Baca berita tanpa iklan. Gabung Kompas.com+
Kompas.com - 28/11/2020, 21:44 WIB
Inang Sh ,
Mikhael Gewati

Tim Redaksi

KOMPAS.com – Sebuah kolektif anak muda lintas komunitas menggelar pawai iklim serentak di empat kota, yaitu Jakarta, Serang, Bandung, dan Makassar, dalam rangka aksi “Asia Climate Rally”, Jumat (27/11/2020).

Juru bicara Pawai Iklim Salsabila mengatakan, aksi ini digelar mengingat banyak negara Asia yang bernasib sama, terutama dalam hal ekologi di mana pemerintah belum berusaha mengatasi krisis iklim dengan serius.

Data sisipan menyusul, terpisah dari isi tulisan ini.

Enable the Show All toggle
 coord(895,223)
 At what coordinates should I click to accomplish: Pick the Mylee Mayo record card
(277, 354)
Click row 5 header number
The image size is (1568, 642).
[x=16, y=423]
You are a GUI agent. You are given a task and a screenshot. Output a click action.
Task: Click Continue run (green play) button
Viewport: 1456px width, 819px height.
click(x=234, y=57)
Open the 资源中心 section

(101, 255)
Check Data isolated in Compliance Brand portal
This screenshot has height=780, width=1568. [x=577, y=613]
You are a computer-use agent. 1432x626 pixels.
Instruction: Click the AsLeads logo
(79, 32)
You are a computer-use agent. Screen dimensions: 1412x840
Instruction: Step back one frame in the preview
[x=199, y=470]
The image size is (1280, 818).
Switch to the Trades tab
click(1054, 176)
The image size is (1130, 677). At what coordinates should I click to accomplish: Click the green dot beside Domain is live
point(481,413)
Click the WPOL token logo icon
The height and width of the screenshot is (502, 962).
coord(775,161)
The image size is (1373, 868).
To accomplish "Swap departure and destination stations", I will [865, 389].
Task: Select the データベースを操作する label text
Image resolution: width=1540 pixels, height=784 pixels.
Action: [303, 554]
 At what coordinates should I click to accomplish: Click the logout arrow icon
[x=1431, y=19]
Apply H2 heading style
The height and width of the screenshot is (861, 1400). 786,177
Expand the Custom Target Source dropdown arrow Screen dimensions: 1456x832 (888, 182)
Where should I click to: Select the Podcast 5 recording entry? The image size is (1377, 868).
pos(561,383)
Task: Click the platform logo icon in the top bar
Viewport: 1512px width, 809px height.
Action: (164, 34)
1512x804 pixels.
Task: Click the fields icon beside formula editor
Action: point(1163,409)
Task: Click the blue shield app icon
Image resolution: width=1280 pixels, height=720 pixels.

Dia mencontohkan, Filipina baru saja memiliki Undang-Undang (UU) Antiteror yang berpotensi mengkriminalisasi pejuang lingkungan, Indonesia baru disahkan omnibus law yang kontroversial, dan banyak kebijakan serupa di negara-negara Asia lainnya.

“Jadi itu yang mendorong pemuda-pemudi di Asia membentuk acara “Asia Climate Rally”,” ungkapnya kepada Kompas.com melalui sambungan telepon, Jumat (27/11/2020).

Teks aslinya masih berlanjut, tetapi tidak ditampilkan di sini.